Method: Retroviral vector were constructed to over express dectin-1 in mouse monocyte RAW264.7 cells (d-RAW) and RAW264.7 cells infected with retroviral vector carrying Neo gene were used as a control cells (c-RAW). Cells were cultured in the presence or absence of RANKL and curdlan. In some experiments, mouse bone marrow cells were cultured with RANKL, macrophage-colony stimulating factor (M-CSF) and curdlan. Following tartrate resistant acid phosphatase (TRAP) staining, TRAP-positive multinucleated cells were counted. To estimate bone resorption activity, cells were cultured on Osteo Assay Stripwell PlateⓇ. Phalloidin staining in osteoclasts served to examine actin ring formation. The level of mRNA of osteoclast stimulatory transmembrane protein (OC-STAMP) was determined by real-time RT-PCR.
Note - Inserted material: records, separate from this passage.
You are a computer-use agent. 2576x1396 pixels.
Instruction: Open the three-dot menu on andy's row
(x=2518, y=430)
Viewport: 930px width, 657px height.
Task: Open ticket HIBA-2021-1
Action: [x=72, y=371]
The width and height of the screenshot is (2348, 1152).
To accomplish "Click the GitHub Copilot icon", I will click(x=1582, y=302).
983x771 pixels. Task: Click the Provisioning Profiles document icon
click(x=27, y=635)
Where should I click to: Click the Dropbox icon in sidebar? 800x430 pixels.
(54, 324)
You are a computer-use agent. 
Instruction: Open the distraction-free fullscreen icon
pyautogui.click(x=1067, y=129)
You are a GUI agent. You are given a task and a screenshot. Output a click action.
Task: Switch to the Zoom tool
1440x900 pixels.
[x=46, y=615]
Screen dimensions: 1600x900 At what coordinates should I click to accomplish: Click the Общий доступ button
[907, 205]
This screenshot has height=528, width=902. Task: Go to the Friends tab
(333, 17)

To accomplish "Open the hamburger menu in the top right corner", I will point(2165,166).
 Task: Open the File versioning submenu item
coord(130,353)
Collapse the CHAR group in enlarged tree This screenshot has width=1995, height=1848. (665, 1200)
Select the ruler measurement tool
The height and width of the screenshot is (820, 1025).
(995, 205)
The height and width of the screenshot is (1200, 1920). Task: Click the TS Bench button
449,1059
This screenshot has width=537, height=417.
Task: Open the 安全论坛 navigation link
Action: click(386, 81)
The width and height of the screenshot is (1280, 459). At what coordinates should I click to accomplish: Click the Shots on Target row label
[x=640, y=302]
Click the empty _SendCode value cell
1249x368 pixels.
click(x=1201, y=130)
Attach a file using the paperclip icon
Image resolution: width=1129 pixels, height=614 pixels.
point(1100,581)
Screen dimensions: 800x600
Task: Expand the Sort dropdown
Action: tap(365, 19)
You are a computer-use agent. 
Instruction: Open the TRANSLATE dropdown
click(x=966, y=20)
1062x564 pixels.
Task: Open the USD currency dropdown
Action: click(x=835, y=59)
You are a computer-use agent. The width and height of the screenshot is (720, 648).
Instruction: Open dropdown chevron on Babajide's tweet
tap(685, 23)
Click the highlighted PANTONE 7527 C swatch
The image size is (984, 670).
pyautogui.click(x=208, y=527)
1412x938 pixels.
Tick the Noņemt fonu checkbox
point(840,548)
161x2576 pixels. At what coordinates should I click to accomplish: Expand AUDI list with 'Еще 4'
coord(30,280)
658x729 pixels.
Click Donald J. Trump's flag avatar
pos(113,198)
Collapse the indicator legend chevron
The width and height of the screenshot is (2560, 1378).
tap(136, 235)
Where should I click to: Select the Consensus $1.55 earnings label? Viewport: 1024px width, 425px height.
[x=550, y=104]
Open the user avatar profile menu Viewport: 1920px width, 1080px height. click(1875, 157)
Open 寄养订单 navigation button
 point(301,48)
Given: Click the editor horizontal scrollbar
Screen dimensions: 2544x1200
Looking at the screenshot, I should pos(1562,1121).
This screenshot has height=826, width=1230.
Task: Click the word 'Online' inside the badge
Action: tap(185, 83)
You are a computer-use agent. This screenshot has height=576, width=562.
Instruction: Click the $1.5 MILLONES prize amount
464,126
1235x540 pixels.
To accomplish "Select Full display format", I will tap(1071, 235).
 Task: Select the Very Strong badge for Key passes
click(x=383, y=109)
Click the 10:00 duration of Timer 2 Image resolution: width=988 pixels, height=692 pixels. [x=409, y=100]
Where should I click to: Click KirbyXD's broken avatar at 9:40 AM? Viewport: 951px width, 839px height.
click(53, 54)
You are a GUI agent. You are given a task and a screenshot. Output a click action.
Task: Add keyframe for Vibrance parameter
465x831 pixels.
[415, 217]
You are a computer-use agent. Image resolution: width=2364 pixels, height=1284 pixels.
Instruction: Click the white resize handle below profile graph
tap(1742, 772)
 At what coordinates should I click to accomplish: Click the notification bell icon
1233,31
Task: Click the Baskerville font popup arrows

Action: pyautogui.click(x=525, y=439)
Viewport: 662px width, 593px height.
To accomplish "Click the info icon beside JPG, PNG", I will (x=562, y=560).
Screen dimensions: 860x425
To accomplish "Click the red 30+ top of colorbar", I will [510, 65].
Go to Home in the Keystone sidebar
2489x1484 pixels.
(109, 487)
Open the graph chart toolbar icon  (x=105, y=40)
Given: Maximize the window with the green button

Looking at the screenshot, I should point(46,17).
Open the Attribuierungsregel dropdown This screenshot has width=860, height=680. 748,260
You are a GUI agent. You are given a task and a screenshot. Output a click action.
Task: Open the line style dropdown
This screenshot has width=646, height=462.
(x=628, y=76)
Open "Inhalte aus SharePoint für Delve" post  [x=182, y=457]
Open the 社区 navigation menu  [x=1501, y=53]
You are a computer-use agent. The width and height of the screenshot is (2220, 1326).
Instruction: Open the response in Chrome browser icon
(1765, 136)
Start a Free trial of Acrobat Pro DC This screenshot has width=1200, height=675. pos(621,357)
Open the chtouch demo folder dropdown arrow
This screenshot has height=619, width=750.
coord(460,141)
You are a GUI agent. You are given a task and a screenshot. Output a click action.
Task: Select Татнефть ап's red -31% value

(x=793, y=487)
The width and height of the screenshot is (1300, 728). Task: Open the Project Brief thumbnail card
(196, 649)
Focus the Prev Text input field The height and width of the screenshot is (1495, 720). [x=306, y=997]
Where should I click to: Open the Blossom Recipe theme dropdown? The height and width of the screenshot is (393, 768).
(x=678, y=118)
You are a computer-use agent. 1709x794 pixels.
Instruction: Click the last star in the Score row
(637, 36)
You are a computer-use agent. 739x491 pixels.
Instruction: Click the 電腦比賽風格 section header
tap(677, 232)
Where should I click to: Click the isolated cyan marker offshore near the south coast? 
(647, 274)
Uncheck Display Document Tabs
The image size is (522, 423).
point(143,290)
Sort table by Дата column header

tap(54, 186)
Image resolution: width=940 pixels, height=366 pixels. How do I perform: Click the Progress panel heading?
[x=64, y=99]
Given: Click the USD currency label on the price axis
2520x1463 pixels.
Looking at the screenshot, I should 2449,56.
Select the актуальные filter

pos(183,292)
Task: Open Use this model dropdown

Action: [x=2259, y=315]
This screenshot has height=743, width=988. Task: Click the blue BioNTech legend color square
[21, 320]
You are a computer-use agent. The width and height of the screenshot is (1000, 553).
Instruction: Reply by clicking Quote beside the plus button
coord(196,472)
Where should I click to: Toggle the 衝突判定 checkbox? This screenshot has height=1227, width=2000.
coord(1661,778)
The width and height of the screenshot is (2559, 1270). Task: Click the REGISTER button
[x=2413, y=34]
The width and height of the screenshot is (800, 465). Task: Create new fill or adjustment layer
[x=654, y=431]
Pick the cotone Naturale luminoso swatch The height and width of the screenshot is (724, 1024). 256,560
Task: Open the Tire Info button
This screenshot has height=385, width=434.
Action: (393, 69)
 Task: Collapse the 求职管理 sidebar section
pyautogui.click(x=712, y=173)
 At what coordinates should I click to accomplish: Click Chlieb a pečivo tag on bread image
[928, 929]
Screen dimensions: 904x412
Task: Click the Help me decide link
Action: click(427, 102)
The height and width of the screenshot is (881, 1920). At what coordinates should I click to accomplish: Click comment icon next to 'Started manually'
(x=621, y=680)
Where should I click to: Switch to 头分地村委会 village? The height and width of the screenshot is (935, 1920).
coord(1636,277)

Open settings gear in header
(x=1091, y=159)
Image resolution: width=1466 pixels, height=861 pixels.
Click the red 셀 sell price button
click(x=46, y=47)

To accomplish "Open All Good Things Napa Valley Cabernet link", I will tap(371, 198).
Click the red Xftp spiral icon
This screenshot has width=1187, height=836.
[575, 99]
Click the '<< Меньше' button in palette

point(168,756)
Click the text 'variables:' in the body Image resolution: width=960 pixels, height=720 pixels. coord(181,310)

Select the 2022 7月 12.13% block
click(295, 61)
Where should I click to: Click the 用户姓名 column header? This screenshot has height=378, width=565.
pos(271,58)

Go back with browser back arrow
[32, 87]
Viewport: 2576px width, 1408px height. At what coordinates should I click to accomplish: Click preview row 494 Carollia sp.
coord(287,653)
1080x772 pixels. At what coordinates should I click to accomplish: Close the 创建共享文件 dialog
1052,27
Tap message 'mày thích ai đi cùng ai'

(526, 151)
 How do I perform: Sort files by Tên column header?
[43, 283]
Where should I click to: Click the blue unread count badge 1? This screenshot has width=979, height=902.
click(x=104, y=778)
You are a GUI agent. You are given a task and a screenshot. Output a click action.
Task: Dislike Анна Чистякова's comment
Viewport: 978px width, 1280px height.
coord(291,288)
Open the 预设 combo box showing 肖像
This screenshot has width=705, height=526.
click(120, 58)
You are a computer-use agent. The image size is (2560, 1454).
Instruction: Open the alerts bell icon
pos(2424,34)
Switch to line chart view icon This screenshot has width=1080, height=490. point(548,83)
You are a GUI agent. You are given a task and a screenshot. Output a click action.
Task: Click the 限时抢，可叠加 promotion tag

Result: Curdlan enhanced TRAP positive multinucleated cell formation induced by RANKL in a dose-dependent manner. In addition, we found that curdlan down-regulated pit formation and actin ring formation induced by RANKL, and that curdlan suppressed the expression levels of OC-STAMP stimulated with RANKL.
Conclusion: These results indicate that activation of dectin-1 signaling by curdlan regulates osteoclast differentiation and function.